View on Semantic Scholar

Summary

The paper demonstrates that using only the title and summary of case studies yields the highest correlation with expert impact evaluations.
It employs ChatGPT 4o-mini to analyze 6,220 REF2021 Impact Case Studies, revealing discipline-specific performance differences with correlations from 0.18 to 0.71.
The study highlights potential biases in automated evaluations, suggesting the need for tailored prompting strategies and norm-referencing across disciplines.

Evaluating ChatGPT's Capacity for Assessing Societal Impact Claims

This paper investigates the potential of employing ChatGPT as a tool in the evaluation of societal impact claims presented in the UK's Research Excellence Framework (REF) Impact Case Studies (ICS).

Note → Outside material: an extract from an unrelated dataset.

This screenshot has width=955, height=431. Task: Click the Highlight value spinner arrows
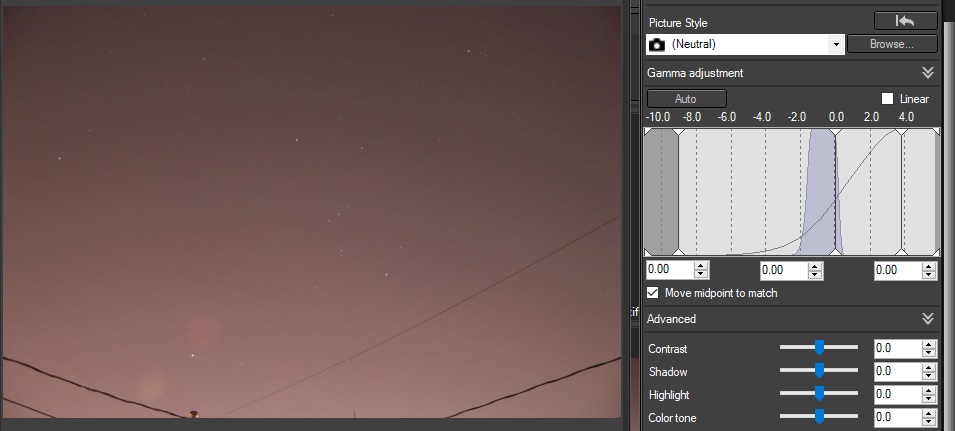(x=930, y=394)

Given the structured demands of the REF, which utilizes ICS to gauge non-academic impacts of research, this paper explores whether a LLM like ChatGPT can assist experts in scrutinizing these narratives efficiently.

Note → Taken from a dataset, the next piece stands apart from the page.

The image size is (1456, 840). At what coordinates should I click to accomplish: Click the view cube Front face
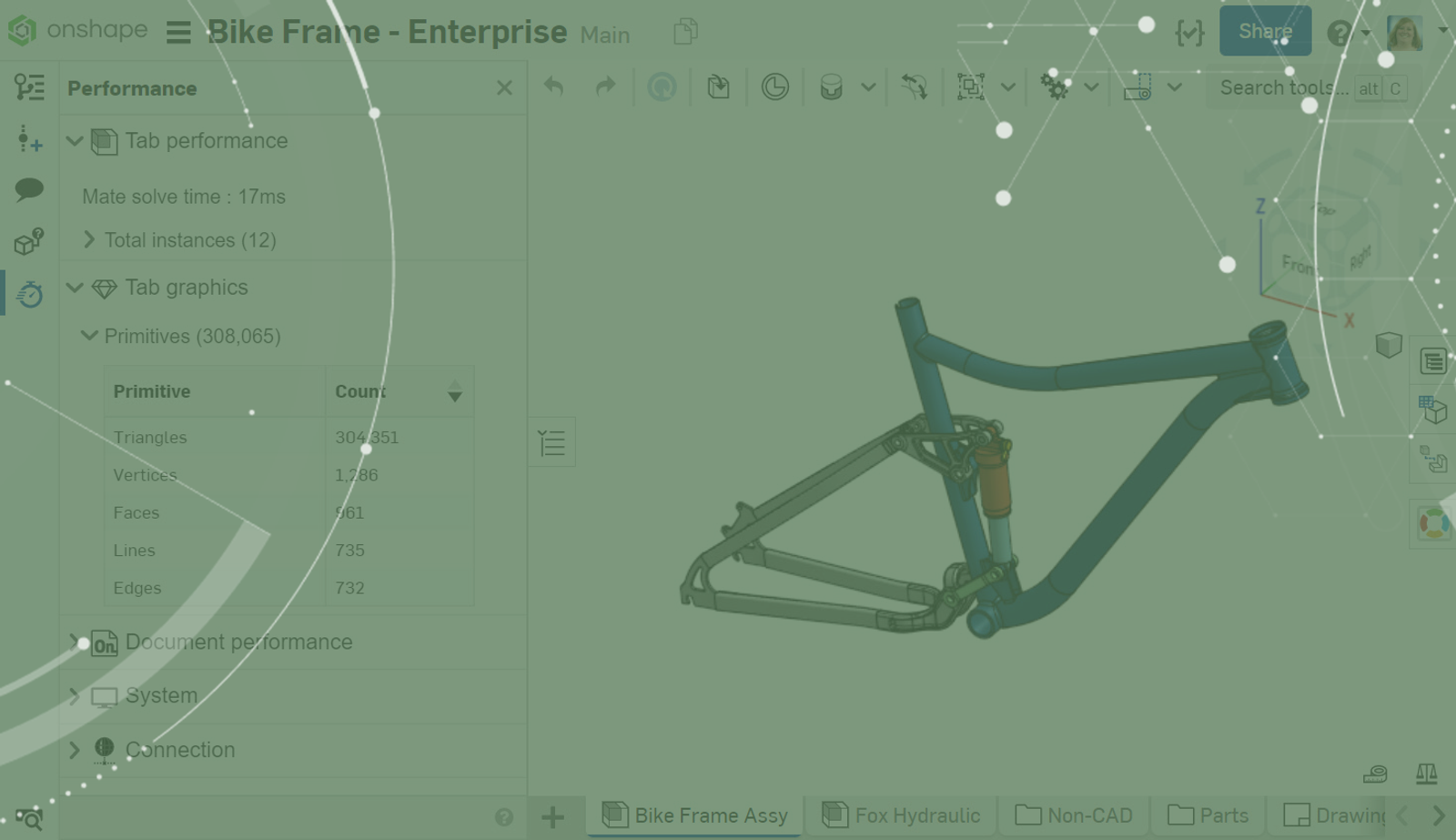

Methodology and Key Findings

The researchers utilized ChatGPT 4o-mini, a variant of the LLM, to process 6,220 ICS from the REF2021. By inputting different sections of these case studies into the model, they sought to determine which combination of text sections yielded the most accurate scores when compared to departmental average ICS scores. The paper found that providing ChatGPT with just the title and summary of an ICS produced the highest correlations with expert scores. This finding intimates that complex, detailed narratives may not enhance machine evaluation of impact claims as anticipated. In contrast, a more condensed input appears to aid the model in aligning with human assessments.

In the analysis, the paper reports correlation values ranging from as low as 0.18 in fields like Economics and Econometrics to as high as 0.71 in Sport and Exercise Sciences, Leisure, and Tourism. These correlation variations underscore the model's differential performance across disciplines, with notable discrepancies in how ChatGPT scores impact significance and reach.

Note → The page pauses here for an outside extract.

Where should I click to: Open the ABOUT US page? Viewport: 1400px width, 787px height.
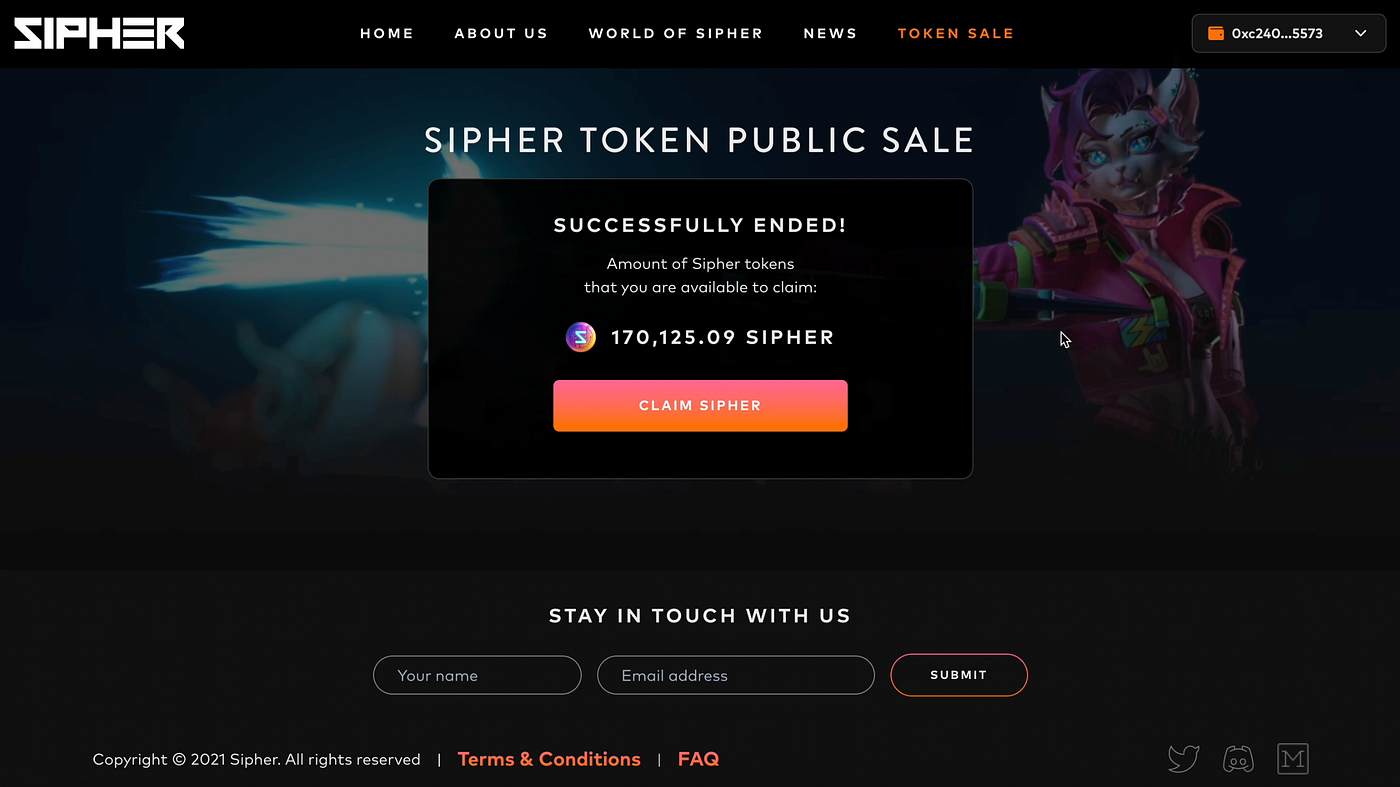click(501, 33)
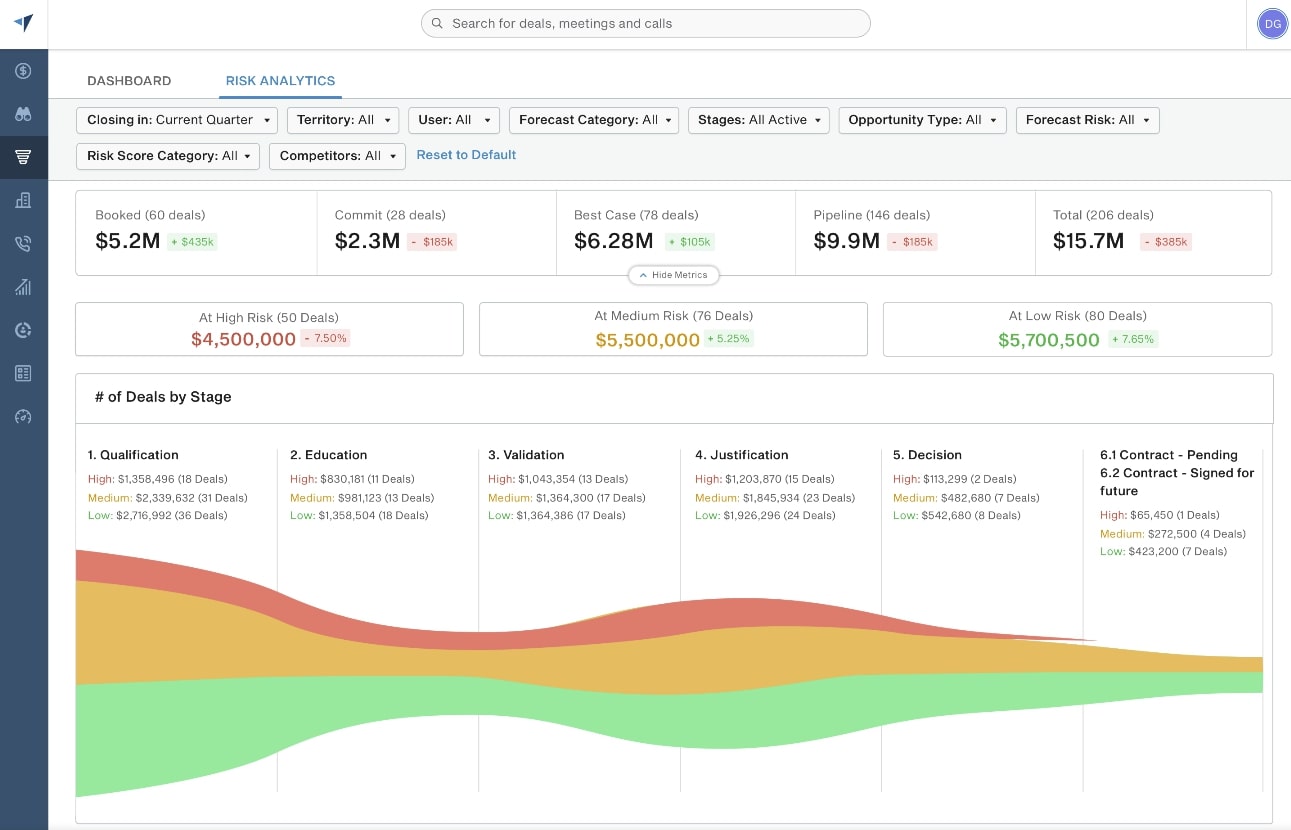
Task: Open the funnel pipeline icon in sidebar
Action: tap(23, 157)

Implications and Challenges

The implications of employing ChatGPT for evaluating ICS are multifaceted. In practical terms, such a model could streamline the labor-intensive process of societal impact assessment, offering preliminary insights that can be confirmed by human experts. Yet, the paper also highlights significant disciplinary biases inherent to the model's evaluations, which suggest that outputs would require norm-referencing across different Units of Assessment (UoAs) to be meaningfully compared.

Another challenge lies in the model's consistent tendency to overestimate impact quality, typically assigning high scores regardless of the detailed content of the narratives. This propensity could undermine the fair evaluation of impact, necessitating tailored prompting strategies and perhaps enhanced model training to refine accuracy.

Theoretical Considerations

From a theoretical standpoint, the paper reveals a tension between automated assessment and the nuanced understanding required for evaluating societal impact. The model's reliance on a restricted input set underscores a potential limitation in its capacity to fully grasp the depth and breadth of societal impacts claimed within ICS. This raises questions about the interpretability and context-awareness of LLMs when tasked with complex evaluative roles.

Future Directions

Given the rapid development of AI technologies, future research could examine whether enhanced or more sophisticated models produce higher correlations and more discriminative evaluations. Moreover, exploring the integration of augmented data, such as citation indices or alternative metrics alongside narrative inputs, might improve score predictions, potentially aligning automated evaluations more closely with expert judgment.

Ultimately, while this paper highlights the promising potential of LLMs like ChatGPT to support societal impact evaluations, it also clarifies the remaining challenges and areas for development before such a system could be reliably embedded into formal assessment frameworks. Further work is essential to address the identified biases and improve disciplinary equity in AI-assisted evaluations.